> PROVIDED MATERIAL
_ _ _ _ _ _ _
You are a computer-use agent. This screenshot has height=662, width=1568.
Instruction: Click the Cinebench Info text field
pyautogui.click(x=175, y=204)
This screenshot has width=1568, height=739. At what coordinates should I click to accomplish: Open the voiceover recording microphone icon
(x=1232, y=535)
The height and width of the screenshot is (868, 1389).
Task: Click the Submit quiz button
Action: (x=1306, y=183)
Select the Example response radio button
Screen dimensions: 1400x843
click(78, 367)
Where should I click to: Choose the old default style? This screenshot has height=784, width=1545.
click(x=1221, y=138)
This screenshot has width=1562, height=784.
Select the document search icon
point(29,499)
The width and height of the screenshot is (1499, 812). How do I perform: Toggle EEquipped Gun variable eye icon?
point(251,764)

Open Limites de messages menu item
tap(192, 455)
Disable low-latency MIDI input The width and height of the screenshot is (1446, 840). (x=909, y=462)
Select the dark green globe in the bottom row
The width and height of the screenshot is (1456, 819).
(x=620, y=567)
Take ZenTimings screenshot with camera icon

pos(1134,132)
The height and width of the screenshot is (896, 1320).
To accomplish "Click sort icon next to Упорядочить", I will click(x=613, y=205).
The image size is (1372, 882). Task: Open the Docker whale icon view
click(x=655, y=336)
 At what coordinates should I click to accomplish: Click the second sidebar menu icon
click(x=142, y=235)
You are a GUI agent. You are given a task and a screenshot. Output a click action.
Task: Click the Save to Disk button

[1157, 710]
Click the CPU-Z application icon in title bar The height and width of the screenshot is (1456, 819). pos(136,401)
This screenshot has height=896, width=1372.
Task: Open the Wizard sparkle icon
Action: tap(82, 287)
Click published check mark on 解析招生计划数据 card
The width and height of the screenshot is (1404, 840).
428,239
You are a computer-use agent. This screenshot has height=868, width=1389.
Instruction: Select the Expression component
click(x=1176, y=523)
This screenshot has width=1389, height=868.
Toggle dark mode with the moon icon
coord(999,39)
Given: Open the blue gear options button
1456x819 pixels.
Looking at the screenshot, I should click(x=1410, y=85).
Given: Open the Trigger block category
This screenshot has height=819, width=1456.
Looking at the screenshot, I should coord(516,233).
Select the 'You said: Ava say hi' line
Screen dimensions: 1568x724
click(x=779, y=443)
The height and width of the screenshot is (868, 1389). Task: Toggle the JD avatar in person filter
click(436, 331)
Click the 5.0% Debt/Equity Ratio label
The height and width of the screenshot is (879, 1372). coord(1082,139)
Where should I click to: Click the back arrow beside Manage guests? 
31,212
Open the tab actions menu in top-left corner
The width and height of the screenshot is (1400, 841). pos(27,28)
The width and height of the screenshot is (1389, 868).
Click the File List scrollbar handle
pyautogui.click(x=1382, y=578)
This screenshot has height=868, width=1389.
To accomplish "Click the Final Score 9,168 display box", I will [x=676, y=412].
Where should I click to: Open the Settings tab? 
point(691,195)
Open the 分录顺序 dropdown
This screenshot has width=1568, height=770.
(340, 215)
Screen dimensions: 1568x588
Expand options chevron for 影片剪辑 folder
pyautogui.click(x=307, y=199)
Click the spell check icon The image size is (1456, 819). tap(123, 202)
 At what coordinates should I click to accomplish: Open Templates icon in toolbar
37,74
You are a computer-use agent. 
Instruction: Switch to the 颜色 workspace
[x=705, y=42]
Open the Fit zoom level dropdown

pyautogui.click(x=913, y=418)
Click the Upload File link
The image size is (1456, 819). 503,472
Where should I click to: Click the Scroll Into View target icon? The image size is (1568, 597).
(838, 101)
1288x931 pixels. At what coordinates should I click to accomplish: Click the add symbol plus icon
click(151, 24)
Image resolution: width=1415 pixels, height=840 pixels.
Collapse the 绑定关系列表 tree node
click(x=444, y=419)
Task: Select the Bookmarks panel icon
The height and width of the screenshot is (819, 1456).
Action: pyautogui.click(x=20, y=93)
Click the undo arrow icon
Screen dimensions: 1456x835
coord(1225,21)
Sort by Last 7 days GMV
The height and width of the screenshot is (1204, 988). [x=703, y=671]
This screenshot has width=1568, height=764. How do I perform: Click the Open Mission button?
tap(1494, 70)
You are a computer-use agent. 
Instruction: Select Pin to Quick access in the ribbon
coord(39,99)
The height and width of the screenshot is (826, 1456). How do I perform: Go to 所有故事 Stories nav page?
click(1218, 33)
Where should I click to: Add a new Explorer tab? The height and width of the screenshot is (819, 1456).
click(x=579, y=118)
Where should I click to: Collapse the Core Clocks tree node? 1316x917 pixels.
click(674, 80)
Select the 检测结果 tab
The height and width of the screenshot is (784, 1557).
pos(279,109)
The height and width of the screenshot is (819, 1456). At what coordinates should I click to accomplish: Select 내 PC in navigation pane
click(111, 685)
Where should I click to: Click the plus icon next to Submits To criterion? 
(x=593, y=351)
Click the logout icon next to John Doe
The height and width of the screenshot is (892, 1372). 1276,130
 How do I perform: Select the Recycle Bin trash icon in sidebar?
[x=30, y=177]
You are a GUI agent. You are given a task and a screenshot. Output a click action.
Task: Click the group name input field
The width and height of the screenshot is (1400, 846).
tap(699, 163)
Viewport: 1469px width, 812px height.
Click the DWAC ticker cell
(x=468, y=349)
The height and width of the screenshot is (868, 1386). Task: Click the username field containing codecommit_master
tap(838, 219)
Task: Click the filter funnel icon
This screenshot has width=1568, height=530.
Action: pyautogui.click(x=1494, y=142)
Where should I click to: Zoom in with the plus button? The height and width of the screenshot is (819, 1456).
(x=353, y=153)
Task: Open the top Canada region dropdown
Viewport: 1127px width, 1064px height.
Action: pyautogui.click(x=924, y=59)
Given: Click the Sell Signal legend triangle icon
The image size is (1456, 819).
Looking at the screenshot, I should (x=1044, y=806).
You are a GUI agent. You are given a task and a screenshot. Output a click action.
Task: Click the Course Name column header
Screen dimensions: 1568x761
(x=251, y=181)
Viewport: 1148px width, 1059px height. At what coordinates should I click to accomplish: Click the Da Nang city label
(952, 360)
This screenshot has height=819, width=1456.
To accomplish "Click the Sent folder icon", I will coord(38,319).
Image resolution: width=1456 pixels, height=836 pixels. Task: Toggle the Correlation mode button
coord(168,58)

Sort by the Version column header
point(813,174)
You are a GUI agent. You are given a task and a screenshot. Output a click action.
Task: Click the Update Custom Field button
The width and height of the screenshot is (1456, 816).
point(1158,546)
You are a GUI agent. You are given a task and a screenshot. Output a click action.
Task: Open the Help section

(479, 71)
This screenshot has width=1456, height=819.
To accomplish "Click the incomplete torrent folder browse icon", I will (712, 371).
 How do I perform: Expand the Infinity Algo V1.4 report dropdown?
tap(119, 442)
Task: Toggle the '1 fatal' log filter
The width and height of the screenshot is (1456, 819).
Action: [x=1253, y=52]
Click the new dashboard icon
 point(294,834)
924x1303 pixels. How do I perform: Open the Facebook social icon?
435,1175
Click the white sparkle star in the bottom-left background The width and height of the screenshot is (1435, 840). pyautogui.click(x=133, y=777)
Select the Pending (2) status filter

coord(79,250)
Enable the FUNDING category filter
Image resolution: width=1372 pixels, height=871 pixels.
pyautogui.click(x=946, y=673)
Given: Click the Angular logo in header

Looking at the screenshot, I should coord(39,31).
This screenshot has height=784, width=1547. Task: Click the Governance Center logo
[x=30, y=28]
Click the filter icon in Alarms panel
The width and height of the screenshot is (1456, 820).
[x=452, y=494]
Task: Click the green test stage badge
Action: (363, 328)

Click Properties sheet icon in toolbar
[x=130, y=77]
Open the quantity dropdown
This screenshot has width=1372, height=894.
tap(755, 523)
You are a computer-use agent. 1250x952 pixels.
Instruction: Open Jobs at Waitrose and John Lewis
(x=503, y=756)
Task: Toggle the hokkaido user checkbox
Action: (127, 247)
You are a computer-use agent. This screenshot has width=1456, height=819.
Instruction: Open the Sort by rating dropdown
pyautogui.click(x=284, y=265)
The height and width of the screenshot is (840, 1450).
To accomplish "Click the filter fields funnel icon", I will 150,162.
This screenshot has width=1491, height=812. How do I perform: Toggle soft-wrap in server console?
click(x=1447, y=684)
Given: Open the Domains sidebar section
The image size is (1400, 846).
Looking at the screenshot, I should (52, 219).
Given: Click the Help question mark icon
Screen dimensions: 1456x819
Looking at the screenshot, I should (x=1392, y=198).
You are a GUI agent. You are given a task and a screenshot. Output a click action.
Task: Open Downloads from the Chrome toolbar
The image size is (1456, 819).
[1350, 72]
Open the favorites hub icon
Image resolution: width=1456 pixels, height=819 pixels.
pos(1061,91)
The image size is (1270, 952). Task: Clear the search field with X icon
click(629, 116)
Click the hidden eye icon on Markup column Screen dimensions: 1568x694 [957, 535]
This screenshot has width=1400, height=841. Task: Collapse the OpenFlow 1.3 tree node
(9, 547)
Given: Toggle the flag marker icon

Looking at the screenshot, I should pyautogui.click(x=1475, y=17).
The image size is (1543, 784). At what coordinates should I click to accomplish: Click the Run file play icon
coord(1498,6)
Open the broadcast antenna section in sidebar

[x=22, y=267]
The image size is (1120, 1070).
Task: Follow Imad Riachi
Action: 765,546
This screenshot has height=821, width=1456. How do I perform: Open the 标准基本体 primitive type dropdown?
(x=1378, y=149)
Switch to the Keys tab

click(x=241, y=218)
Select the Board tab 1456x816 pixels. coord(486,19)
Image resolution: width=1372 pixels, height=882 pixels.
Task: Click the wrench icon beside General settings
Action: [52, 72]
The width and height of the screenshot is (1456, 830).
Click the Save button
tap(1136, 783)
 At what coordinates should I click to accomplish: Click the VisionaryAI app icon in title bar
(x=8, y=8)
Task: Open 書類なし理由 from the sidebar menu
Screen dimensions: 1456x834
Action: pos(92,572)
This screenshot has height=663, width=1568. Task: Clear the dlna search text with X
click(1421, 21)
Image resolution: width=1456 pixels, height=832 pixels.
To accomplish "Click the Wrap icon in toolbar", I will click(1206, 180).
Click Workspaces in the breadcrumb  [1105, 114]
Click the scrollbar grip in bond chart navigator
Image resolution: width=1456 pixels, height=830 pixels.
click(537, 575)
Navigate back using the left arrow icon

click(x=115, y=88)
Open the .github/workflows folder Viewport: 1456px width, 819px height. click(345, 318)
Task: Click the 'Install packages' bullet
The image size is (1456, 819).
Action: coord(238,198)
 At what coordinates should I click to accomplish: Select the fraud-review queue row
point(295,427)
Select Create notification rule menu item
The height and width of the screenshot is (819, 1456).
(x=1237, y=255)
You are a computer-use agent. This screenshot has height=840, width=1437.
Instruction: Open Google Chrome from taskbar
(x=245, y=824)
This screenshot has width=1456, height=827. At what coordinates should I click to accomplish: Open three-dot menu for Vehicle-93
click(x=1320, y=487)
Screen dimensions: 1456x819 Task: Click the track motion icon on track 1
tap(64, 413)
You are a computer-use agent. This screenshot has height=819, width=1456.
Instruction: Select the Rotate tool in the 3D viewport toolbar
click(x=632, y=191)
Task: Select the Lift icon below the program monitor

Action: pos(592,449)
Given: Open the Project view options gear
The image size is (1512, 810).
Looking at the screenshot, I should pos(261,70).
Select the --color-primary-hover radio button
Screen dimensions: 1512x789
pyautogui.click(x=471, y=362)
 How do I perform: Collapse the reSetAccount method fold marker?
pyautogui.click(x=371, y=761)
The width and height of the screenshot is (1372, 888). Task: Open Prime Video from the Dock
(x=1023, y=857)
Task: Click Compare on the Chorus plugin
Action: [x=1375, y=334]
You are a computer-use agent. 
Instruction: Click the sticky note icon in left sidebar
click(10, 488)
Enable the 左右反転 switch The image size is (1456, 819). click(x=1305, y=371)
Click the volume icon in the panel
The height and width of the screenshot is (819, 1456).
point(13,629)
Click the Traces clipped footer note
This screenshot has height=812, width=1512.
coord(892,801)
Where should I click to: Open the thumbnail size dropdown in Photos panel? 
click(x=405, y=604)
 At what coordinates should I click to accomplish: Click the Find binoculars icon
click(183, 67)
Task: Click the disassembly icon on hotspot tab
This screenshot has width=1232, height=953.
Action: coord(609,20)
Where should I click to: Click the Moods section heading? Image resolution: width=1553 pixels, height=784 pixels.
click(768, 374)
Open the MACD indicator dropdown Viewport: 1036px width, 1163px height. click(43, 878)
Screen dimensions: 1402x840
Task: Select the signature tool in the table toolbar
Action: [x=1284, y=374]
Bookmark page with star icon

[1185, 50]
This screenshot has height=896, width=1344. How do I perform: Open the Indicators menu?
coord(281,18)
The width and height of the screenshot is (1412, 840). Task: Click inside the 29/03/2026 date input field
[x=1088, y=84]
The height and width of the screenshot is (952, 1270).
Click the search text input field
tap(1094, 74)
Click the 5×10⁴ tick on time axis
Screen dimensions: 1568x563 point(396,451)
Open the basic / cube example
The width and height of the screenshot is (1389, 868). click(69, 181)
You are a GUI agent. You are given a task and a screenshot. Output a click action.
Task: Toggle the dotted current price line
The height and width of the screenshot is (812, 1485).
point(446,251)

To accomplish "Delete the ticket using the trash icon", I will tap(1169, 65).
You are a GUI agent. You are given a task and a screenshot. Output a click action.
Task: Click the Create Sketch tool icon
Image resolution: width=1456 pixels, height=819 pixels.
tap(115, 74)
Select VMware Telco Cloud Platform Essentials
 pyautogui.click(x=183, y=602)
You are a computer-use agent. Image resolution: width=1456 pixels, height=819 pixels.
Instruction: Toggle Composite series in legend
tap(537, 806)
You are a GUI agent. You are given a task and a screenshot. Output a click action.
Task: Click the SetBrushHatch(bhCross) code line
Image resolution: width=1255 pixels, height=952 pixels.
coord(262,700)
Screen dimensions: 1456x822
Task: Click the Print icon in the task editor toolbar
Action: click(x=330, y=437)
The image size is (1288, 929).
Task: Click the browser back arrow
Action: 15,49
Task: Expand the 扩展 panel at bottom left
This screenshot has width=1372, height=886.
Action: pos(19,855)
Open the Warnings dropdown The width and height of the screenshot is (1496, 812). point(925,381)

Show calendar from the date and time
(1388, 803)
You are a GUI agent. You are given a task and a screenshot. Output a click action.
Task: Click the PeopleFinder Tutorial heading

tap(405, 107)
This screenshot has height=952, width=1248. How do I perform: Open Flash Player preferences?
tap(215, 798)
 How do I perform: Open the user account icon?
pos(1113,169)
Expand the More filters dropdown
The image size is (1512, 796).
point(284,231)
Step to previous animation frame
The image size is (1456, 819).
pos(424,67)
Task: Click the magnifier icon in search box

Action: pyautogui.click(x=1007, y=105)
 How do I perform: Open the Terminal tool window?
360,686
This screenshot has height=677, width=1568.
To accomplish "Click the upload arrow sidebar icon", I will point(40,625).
_ _ _ _ _ _ _
Take the records above and return, word for word, only the lines that fall from the line with "Where should I click to: Click the plus" to the line with "Given: Click the Sell", both of them included.

> RESULT FOR THIS TASK
Where should I click to: Click the plus icon next to Submits To criterion? 
(x=593, y=351)
Click the logout icon next to John Doe
The height and width of the screenshot is (892, 1372). 1276,130
 How do I perform: Select the Recycle Bin trash icon in sidebar?
[x=30, y=177]
You are a GUI agent. You are given a task and a screenshot. Output a click action.
Task: Click the group name input field
The width and height of the screenshot is (1400, 846).
tap(699, 163)
Viewport: 1469px width, 812px height.
Click the DWAC ticker cell
(x=468, y=349)
The height and width of the screenshot is (868, 1386). Task: Click the username field containing codecommit_master
tap(838, 219)
Task: Click the filter funnel icon
This screenshot has width=1568, height=530.
Action: pyautogui.click(x=1494, y=142)
Where should I click to: Zoom in with the plus button? The height and width of the screenshot is (819, 1456).
(x=353, y=153)
Task: Open the top Canada region dropdown
Viewport: 1127px width, 1064px height.
Action: pyautogui.click(x=924, y=59)
Given: Click the Sell Signal legend triangle icon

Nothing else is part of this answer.